EXERCISE MATERIAL →
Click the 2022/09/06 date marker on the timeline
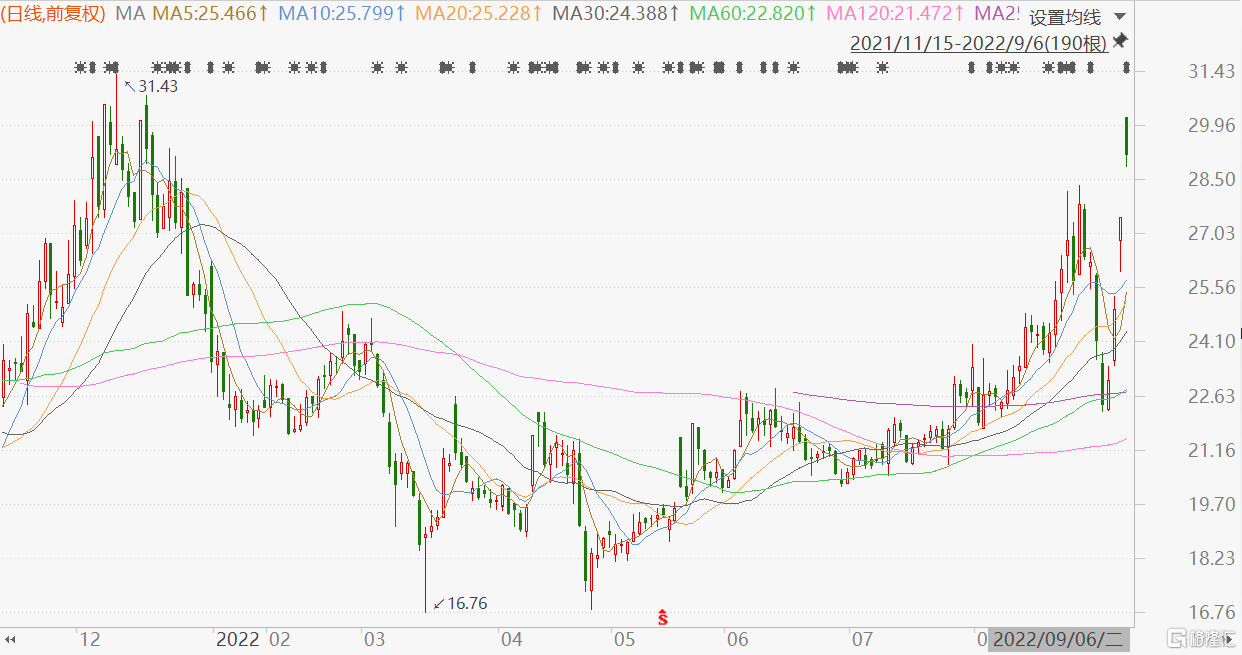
---
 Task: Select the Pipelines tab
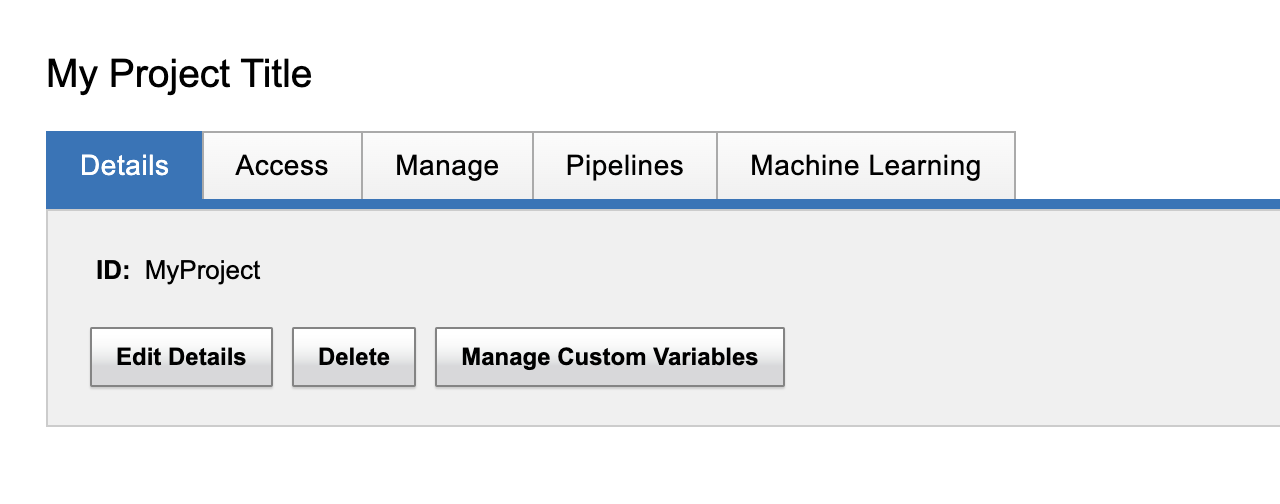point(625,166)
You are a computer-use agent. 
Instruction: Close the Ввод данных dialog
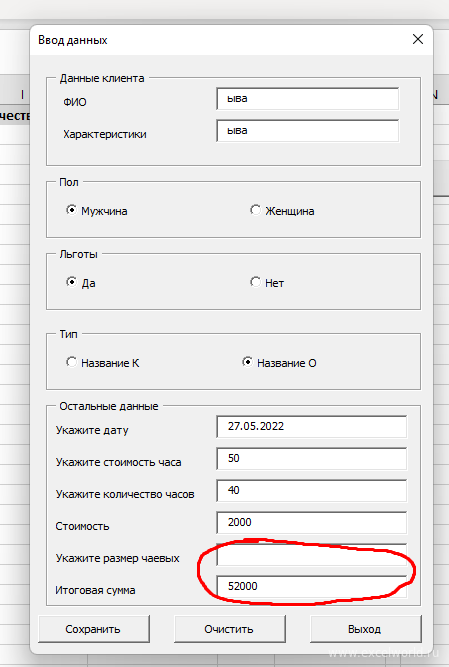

PROBLEM DESCRIPTION →
Using the data above, print exactly the lines from the line that contains "You are a computer-use agent." through the line that contains "Instruction: Close the Ввод данных dialog", with both included.

FINISHED EXERCISE →
You are a computer-use agent. 
Instruction: Close the Ввод данных dialog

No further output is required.